Observed on a 2 DC cluster, during a repair that spanned the DC's.

INFO [AntiEntropyStage:1] 2011-11-28 06:22:56,225 StreamingRepairTask.java (line 136) [streaming task #69187510-1989-11e1-0000-5ff37d368cb6] Forwarding streaming repair of 8602

ranges to /10.6.130.70 (to be streamed with /10.37.114.10)

...

INFO [AntiEntropyStage:66] 2011-11-29 11:20:57,109 StreamingRepairTask.java (line 253) [streaming task #69187510-1989-11e1-0000-5ff37d368cb6] task succeeded

ERROR [AntiEntropyStage:66] 2011-11-29 11:20:57,109 AbstractCassandraDaemon.java (line 133) Fatal exception in thread Thread[AntiEntropyStage:66,5,main]

java.lang.NullPointerException

at org.apache.cassandra.service.AntiEntropyService$RepairSession.completed(AntiEntropyService.java:712)

at org.apache.cassandra.service.AntiEntropyService$RepairSession$Differencer$1.run(AntiEntropyService.java:912)

at org.apache.cassandra.streaming.StreamingRepairTask$2.run(StreamingRepairTask.java:186)

at org.apache.cassandra.streaming.StreamingRepairTask$StreamingRepairResponse.doVerb(StreamingRepairTask.java:255)

at org.apache.cassandra.net.MessageDeliveryTask.run(MessageDeliveryTask.java:59)

at java.util.concurrent.ThreadPoolExecutor.runWorker(ThreadPoolExecutor.java:1110)

at java.util.concurrent.ThreadPoolExecutor$Worker.run(ThreadPoolExecutor.java:603)

at java.lang.Thread.run(Thread.java:679)

“One of the nodes involved in the repair session failed: (Not sure if this is from the same repair session as the streaming task above, but it illustrates the issue)”

ERROR [AntiEntropySessions:1] 2011-11-28 19:39:52,507 AntiEntropyService.java (line 688) [repair #2bf19860-197f-11e1-0000-5ff37d368cb6] session completed with the following error

java.io.IOException: Endpoint /10.29.60.10 died

at org.apache.cassandra.service.AntiEntropyService$RepairSession.failedNode(AntiEntropyService.java:725)

at org.apache.cassandra.service.AntiEntropyService$RepairSession.convict(AntiEntropyService.java:762)

at org.apache.cassandra.gms.FailureDetector.interpret(FailureDetector.java:192)

at org.apache.cassandra.gms.Gossiper.doStatusCheck(Gossiper.java:559)

at org.apache.cassandra.gms.Gossiper.access$700(Gossiper.java:62)

at org.apache.cassandra.gms.Gossiper$GossipTask.run(Gossiper.java:167)

at java.util.concurrent.Executors$RunnableAdapter.call(Executors.java:471)

at java.util.concurrent.FutureTask$Sync.innerRunAndReset(FutureTask.java:351)

at java.util.concurrent.FutureTask.runAndReset(FutureTask.java:178)

at java.util.concurrent.ScheduledThreadPoolExecutor$ScheduledFutureTask.access$201(ScheduledThreadPoolExecutor.java:165)

at java.util.concurrent.ScheduledThreadPoolExecutor$ScheduledFutureTask.run(ScheduledThreadPoolExecutor.java:267)

at java.util.concurrent.ThreadPoolExecutor.runWorker(ThreadPoolExecutor.java:1110)

at java.util.concurrent.ThreadPoolExecutor$Worker.run(ThreadPoolExecutor.java:603)

at java.lang.Thread.run(Thread.java:679)

(2) How to figure out the root cause based on logs

(2.1) For ease of description, we suppose node A issues the Repair, node B is one of the nodes which are involved in the repair session, and node B fails during the repair.
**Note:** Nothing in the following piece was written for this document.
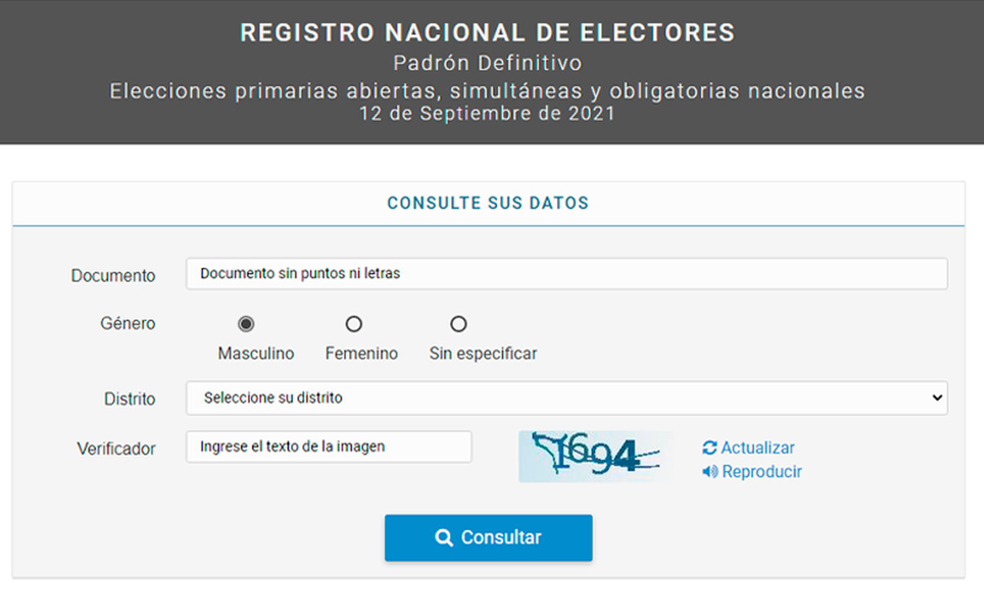
Task: Click the speaker icon beside Reproducir
Action: point(710,472)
All the logs above come from node A.

Based on the callstacks from the two exceptions NPE & IOException, we can get the following control flow.

· When node A receives the streaming repair response from the other node, it calls StreamingRepairResponse.doVerb() to process the response. Then Differencer.run() will finally call completed(Differencer.this). The NPE happens when executing job.completedSynchronization(), since the “job” we get from activeJobs.get() is null.
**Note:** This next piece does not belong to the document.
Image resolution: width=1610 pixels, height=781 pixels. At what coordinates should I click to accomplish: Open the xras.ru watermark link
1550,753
· On node A, the GossipTask is running periodically. When a node is detected as failed (its PHI value exceeds a certain threshold), RepairSession.convict() will call failedNode() to stop all the jobs in this repair session, and activeJobs.clear() is executed.
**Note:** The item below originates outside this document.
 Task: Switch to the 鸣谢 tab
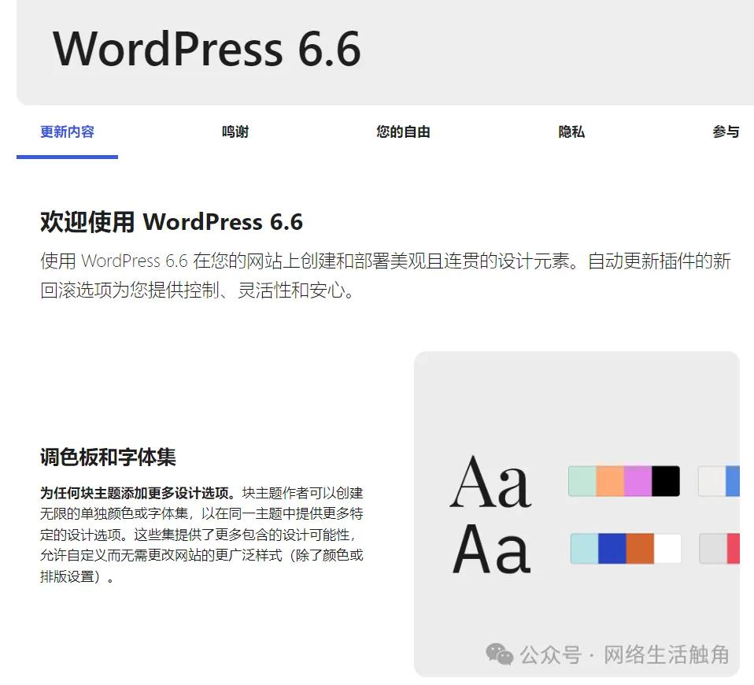point(234,131)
So there is a race between activeJobs.get() and activeJobs.clear(): If node A fails node B before activeJob.get(), the object job is null. Then NPE happens when calling job.completedSynchronization().

How does the IOException print?

When node A issues a repair session, RepairSession.runMayThrow() will be called:

(3) Root Cause

During the repair session issued by node A, node B fails. Node A fails node B and will stop all the jobs by calling activeJobs.clear(). At this time, node A receives a stream repair response from a certain node, and will call activeJobs.get(). If the activeJobs are cleared already, the result of activeJobs.get will be null. Then calling the method of this null object throw NPE.

(4) Fixing Method

In this bug, the IOException is allowed, and NPE is not expected.

The patch will eliminate the NPE by checking for null.

• src/java/org/apache/cassandra/service/AntiEntropyService.java

RepairSession.completed()

Function completed() is on the callstack of NPE.

(5) How many nodes are involved in the patch

Cassandra node(s)